STATED TASK – Reproduce each of the following records line for line, without any changes.

Records for locating words and elements:
-- -- --

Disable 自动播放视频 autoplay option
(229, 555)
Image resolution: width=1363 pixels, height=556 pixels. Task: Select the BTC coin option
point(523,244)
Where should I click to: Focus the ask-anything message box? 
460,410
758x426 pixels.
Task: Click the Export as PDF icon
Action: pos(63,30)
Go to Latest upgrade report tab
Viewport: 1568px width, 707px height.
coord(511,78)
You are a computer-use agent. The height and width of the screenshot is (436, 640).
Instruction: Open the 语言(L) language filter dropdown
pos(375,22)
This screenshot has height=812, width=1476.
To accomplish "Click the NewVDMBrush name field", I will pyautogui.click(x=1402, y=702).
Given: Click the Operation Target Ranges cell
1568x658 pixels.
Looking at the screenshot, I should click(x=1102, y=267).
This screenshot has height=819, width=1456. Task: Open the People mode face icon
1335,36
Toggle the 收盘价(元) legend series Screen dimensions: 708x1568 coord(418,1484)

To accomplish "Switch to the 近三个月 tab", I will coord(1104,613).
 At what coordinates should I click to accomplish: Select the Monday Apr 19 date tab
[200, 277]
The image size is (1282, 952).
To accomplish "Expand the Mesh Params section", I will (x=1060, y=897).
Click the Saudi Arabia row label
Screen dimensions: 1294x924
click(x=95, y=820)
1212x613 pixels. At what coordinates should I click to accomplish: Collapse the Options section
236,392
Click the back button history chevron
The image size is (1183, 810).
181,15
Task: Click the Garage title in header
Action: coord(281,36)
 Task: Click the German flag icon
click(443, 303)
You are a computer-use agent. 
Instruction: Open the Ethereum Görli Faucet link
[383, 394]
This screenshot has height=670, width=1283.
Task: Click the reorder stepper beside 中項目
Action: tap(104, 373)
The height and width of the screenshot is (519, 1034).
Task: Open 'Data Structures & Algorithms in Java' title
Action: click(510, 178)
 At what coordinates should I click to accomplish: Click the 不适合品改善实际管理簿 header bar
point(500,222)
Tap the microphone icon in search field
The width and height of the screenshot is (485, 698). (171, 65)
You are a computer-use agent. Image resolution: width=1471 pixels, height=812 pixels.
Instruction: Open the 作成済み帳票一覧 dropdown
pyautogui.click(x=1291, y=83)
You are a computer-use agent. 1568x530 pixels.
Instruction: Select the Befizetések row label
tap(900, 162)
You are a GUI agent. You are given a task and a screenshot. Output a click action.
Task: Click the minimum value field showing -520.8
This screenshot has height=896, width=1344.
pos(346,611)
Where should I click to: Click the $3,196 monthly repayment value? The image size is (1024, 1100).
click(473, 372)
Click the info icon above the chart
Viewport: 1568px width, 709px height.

-- -- --

CORRECT RESULT –
Disable 自动播放视频 autoplay option
(229, 555)
Image resolution: width=1363 pixels, height=556 pixels. Task: Select the BTC coin option
point(523,244)
Where should I click to: Focus the ask-anything message box? 
460,410
758x426 pixels.
Task: Click the Export as PDF icon
Action: pos(63,30)
Go to Latest upgrade report tab
Viewport: 1568px width, 707px height.
coord(511,78)
You are a computer-use agent. The height and width of the screenshot is (436, 640).
Instruction: Open the 语言(L) language filter dropdown
pos(375,22)
This screenshot has height=812, width=1476.
To accomplish "Click the NewVDMBrush name field", I will pyautogui.click(x=1402, y=702).
Given: Click the Operation Target Ranges cell
1568x658 pixels.
Looking at the screenshot, I should click(x=1102, y=267).
This screenshot has height=819, width=1456. Task: Open the People mode face icon
1335,36
Toggle the 收盘价(元) legend series Screen dimensions: 708x1568 coord(418,1484)

To accomplish "Switch to the 近三个月 tab", I will coord(1104,613).
 At what coordinates should I click to accomplish: Select the Monday Apr 19 date tab
[200, 277]
The image size is (1282, 952).
To accomplish "Expand the Mesh Params section", I will (x=1060, y=897).
Click the Saudi Arabia row label
Screen dimensions: 1294x924
click(x=95, y=820)
1212x613 pixels. At what coordinates should I click to accomplish: Collapse the Options section
236,392
Click the back button history chevron
The image size is (1183, 810).
181,15
Task: Click the Garage title in header
Action: coord(281,36)
 Task: Click the German flag icon
click(443, 303)
You are a computer-use agent. 
Instruction: Open the Ethereum Görli Faucet link
[383, 394]
This screenshot has height=670, width=1283.
Task: Click the reorder stepper beside 中項目
Action: tap(104, 373)
The height and width of the screenshot is (519, 1034).
Task: Open 'Data Structures & Algorithms in Java' title
Action: click(510, 178)
 At what coordinates should I click to accomplish: Click the 不适合品改善实际管理簿 header bar
point(500,222)
Tap the microphone icon in search field
The width and height of the screenshot is (485, 698). (171, 65)
You are a computer-use agent. Image resolution: width=1471 pixels, height=812 pixels.
Instruction: Open the 作成済み帳票一覧 dropdown
pyautogui.click(x=1291, y=83)
You are a computer-use agent. 1568x530 pixels.
Instruction: Select the Befizetések row label
tap(900, 162)
You are a GUI agent. You are given a task and a screenshot. Output a click action.
Task: Click the minimum value field showing -520.8
This screenshot has height=896, width=1344.
pos(346,611)
Where should I click to: Click the $3,196 monthly repayment value? The image size is (1024, 1100).
click(473, 372)
Click the info icon above the chart
Viewport: 1568px width, 709px height.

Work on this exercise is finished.